Two paths to metal devops: cloud-like API driven & cluster building

I’ve been seeing a rising interest in metal DevOps fueled by containers and scale-out data center platforms (like Hadoop, Ceph & OpenStack) that run at the metal level. While I see this is a growing general trend (Packet, Internap , RackSpace, OpenStack Ironic, MaaS), I’m going to stay firmly within my wheelhouse and use OpenCrowbar as my reference here.

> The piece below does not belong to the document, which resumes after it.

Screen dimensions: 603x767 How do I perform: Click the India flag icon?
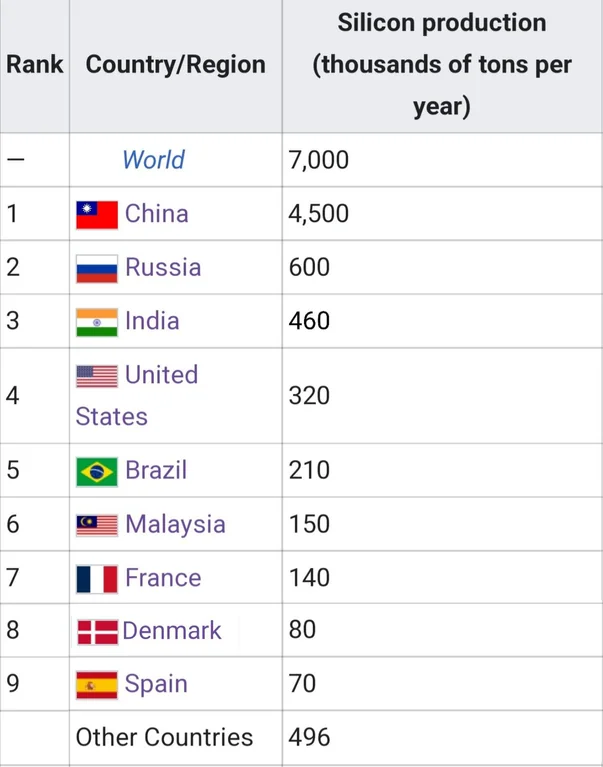pyautogui.click(x=97, y=322)
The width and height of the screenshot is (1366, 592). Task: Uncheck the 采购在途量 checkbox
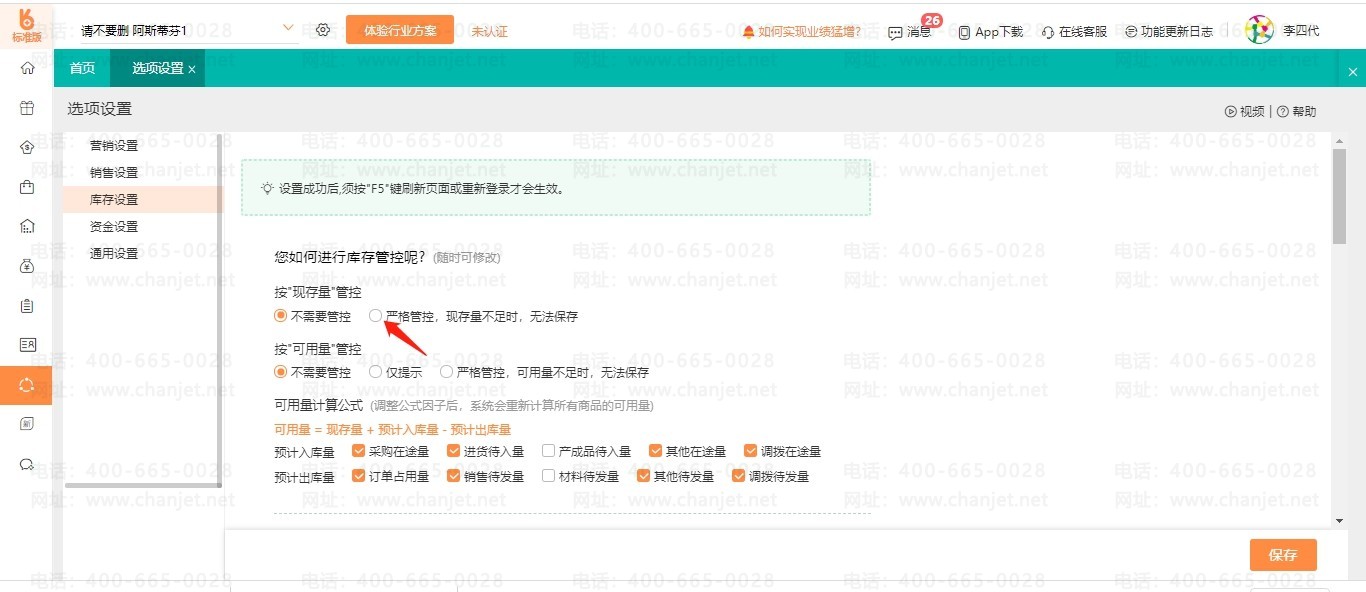click(358, 451)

Building on the API-driven metal features of OpenCrowbar, this has translated into two paths for workloads to run on metal:

1) “Cloudify” the metal using APIs from tools like Chef Provision, SaltStack Libcloud, Docker Machine, Cloud Foundry BOSH. These tools have clients that target cloud APIs like OpenStack and Amazon. These same clients work against cloud are easily ported to Crowbar’s APIs. Five years ago, conventional wisdom was that we’d need a universal cloud API; however, practice has shown it’s not very difficult to wrap APIs in a way that does not reduce every cloud to a least common denominator.

2) DevOps deploy the workload using hand-offs to tools like Chef, Saltstack, Puppet or Ansible. This approach leverages the community scripts (Cookbooks, Modules, Playbooks) for the workload with the critical ability to create a tuned environment and inject the needed parameters directly into the scripts. A critical lesson we learned going from Crowbar v1 to v2 was for our scripts to have crisp attribute input/output boundary to avoid embedding environmental knowledge into the code.

While I’m casting this in Crowbar terms, I see this approach to metal as coming into the market by force fuels by a desire for containers-on-metal and devops-on-metal.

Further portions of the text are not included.